Karnit (kollar Göğüste)
Karnit, rektus abdominis olarak bilinen klasik bir karın egzersizidir ve genellikle 22altı paket 22 kasları olarak adlandırılır. Kollarınızı göğsünüzde tutma varyasyonunu eklemek, zorluk seviyesini artırır ve karın kaslarınızı daha da aktif hale getirir. Bu egzersiz, orta kısımlarınızı güçlendirmek ve şekillendirmek için mükemmeldir, daha belirgin ve şekilli bir karın bölgesi elde etmenize yardımcı olur. Kollarınızı göğsünüzde tutarak Karnit yaparken, sırt üstü yatın, dizlerinizi bükün ve ayaklarınızı yere düz basın. Ellerinizi hafifçe göğsünüzün üzerine koyun, kollarınızı çaprazlayabilir veya yan yana tutabilirsiniz. Göbek deliğinizi omurganıza doğru çekerek karın kaslarınızı aktif hale getirin. Nefes verirken, başınızı, omuzlarınızı ve üst sırtınızı yavaşça yerden kaldırın, boynunuzu gevşek tutun. Hareketi başlatmak için karın kaslarınızı kullanmaya odaklanın, boynunuzla çekmekten veya ivme kullanmaktan kaçının. En üstte bir an duraklayın, karın kaslarınızın kasılmasını hissedin ve sonra yavaşça başlangıç pozisyonuna geri dönün. Egzersiz boyunca sabit ve kontrollü bir hızda kalmayı unutmayın, boynunuzda herhangi bir zorlanmadan veya başınızı çekmekten kaçının. Tekrar sayısından çok her tekrarın kalitesine odaklanın. Bu egzersizi daha zor hale getirmek için hareket aralığını artırabilir veya göğsünüzde bir ağırlık plakası tutabilirsiniz. Karnit (kollar göğüste) egzersizini düzenli antrenman rutininize dahil edin; karın kaslarınızı güçlendirin, duruşunuzu iyileştirin ve genel stabilitenizi artırın. Her zaman olduğu gibi, vücudunuzu dinlemek ve doğru formu sağlamak ve sakatlıkları önlemek için gerektiğinde değişiklikler yapmak önemlidir. Kendinizi zorlamaya devam edin ve daha güçlü, daha tonlu bir orta kısma giden yolculuğun tadını çıkarın!
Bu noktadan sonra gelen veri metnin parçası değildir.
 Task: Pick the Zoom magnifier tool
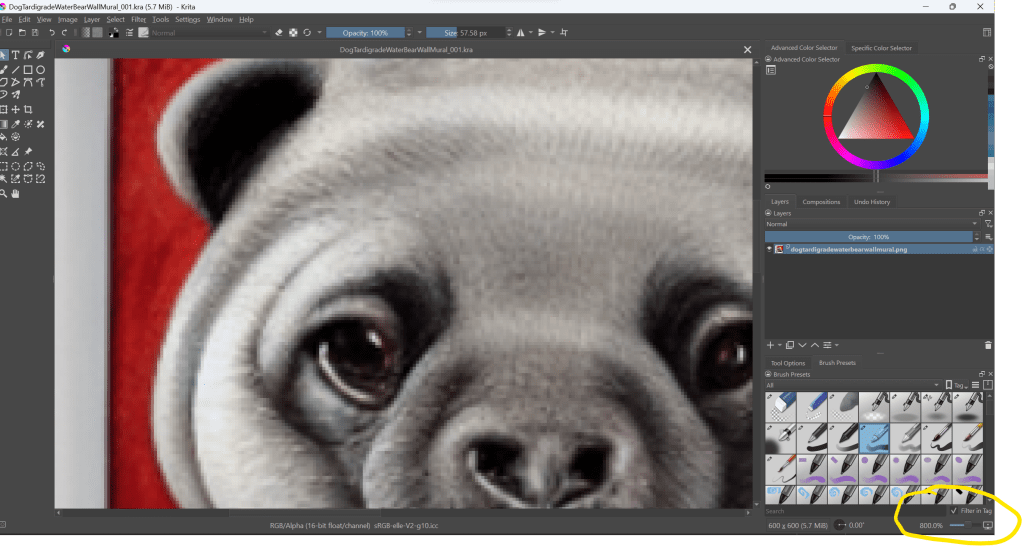click(4, 192)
Antrenmanlarınızı takip etmenin daha iyi sonuçlar verdiğini biliyor muydunuz?
Fitwill'i şimdi indirin ve antrenmanlarınızı kaydetmeye bugün başlayın. 5000'den fazla egzersiz ve kişiselleştirilmiş planlarla, güç kazanacak, tutarlı kalacak ve daha hızlı ilerleme göreceksiniz!
Talimatlar
- Sırt üstü yatın, dizlerinizi bükün ve ayaklarınızı yere düz basın.
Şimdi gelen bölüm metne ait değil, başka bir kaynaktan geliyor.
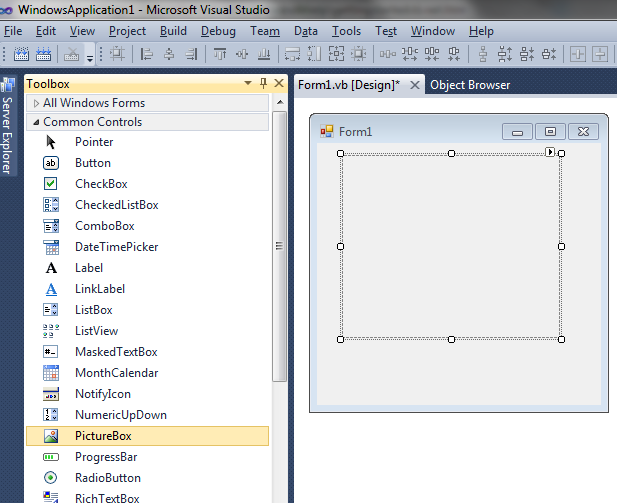Select the RadioButton toolbox control
Screen dimensions: 617x503
tap(107, 478)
- Kollarınızı göğsünüzün üzerine koyun, birbirinin üzerine geçirin.
- Göbek deliğinizi omurganıza doğru çekerek karın kaslarınızı aktif hale getirin.
- Başınızı, omuzlarınızı ve üst sırtınızı yavaşça yerden kaldırın.
- Doğru hizalamayı korumak için çenenizi hafifçe içe doğru çekin.
- Karnit yaparken nefes verirken yukarı doğru sıkıştırın ve geri dönerken nefes alın.
- Hareketi başlatmak için karın kaslarınızı kullanmaya odaklanın, boynunuzu çekmekten veya ivme kullanmaktan kaçının.
- İstenilen tekrar sayısı kadar veya fitness eğitmeninizin belirttiği kadar tekrarlayın.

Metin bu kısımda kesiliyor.